On April 26, the Superior Court of New Jersey, concurring with CAI's arguments in an amicus curiae, or "friend of the court," brief filed in December 1999, released a favorable decision in the case of Briarglen II Condominium Assoc. Inc. v. Township of Freehold. The court concluded that the New Jersey Municipal Services Act required the township to reimburse the association for expenses incurred for snow/ice removal, street lighting and trash removal.
This case originated when the association sued the Township for violating an agreement specifying that the association would provide the referenced services and that the Township would reimburse the association.
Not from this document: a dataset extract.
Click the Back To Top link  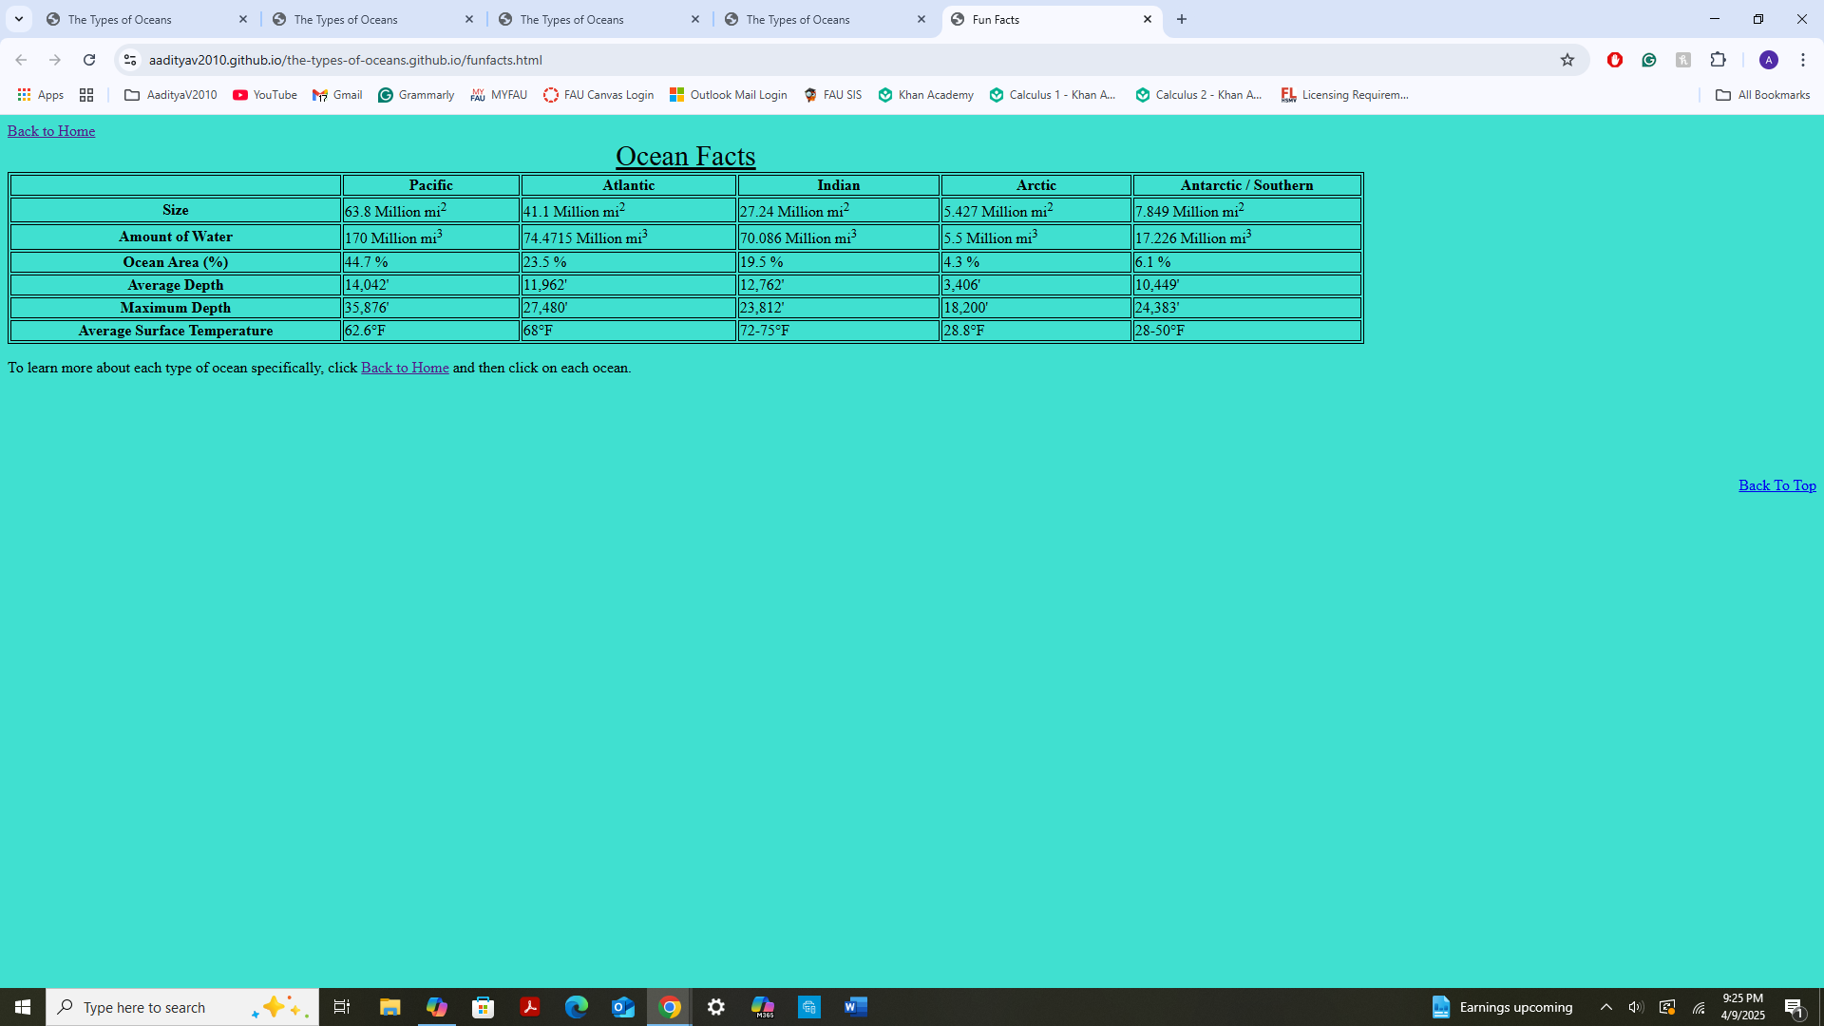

The Township charged that it did not have the obligation to reimburse the association for the expenses since the community was still under construction and not yet complete.
Tracking CAI's amicus brief arguments, the Superior Court held that the legislative intent of the law required the reimbursement and to do otherwise would violate the state's public policy. "This outcome significantly clarifies the application of the state municipal services law for all community associations in New Jersey," said Pamela Scott, CMCA, PCAM, Vice Chair of CAI's Government & Public Affairs Council. "CAI is pleased to have worked through its New Jersey Chapter to participate in this case," she added.
CAI amicus curiae briefs, one aspect of CAI's overall government and public affairs efforts, are filed in federal or state cases that pose questions of significant importance in community association law. CAI attorney member, Dennis Casale, Esq., prepared CAI's brief in this case.
The Community Associations Institute is a nonprofit association created in 1973 to educate and represent the nation's 205,000 community associations—condominium associations, homeowner associations and cooperatives. CAI members include homeowners, associations and related professionals and service providers.